Two new Co(II) coordination compounds viz. [Co(H2O)(bz)2(μ-3-Ampy)2]n (1) and [Co(4-Mebz)2(2-Ampy)2] (2) (where; bz = benzoate, 4-Mebz = 4-Methylbenzoate and Ampy = Aminopyridine) were synthesized and characterized by elemental (CHN), electronic spectroscopy, FT-IR spectroscopy, and thermogravimetric analysis (TGA). The crystal structures were determined by single crystal X-ray diffraction analysis, inferring that compound 1 crystallizes as a 3-Ampy bridged Co(II) coordination polymer; whereas, compound 2 crystallizes as mononuclear Co(II) compound. Compound 1 unfolds the presence of N‒H∙∙∙O, C‒H∙∙∙O, O‒H∙∙∙O, C‒H∙∙∙N and aromatic π∙∙∙π interactions; while for compound 2, N‒H∙∙∙O, C‒H∙∙∙O, C‒H∙∙∙C and C‒H∙∙∙π interactions are observed. Both the compounds showcase scarcely reported chelate ring interactions involving the benzoate moiety (chelate ring∙∙∙π in 1 and N‒H∙∙∙chelate ring in 2). We have also carried out theoretical studies comprising of combined QTAIM/NCI plot analysis, DFT energy calculation and MEP surface analysis to analyze the non-covalent interactions present in the crystal structures. As per QTAIM parameters, the predominance of π-stacking interactions over hydrogen bonds in stabilizing the assembly in compound 1 is affirmed. Likewise, in compound 2, both hydrogen bonding (HBs) and C–H···π interactions are deemed pivotal in stabilizing the dimeric assemblies.

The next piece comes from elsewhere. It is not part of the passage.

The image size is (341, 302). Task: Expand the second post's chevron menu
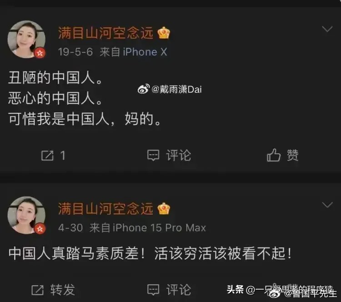(x=327, y=205)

The in vitro antiproliferative activity of compounds 1 and 2 were evaluated against Dalton’s lymphoma (DL) malignant cancer cell lines using cytotoxicity and apoptosis assays which showcases higher cytoxicity of compound 1 (IC50 = 28 μM) over compound 2 (IC50 = 34 μM). Additionally, molecular docking study investigates the structure activity relationship of these compounds and to understand the molecular behavior after treatment.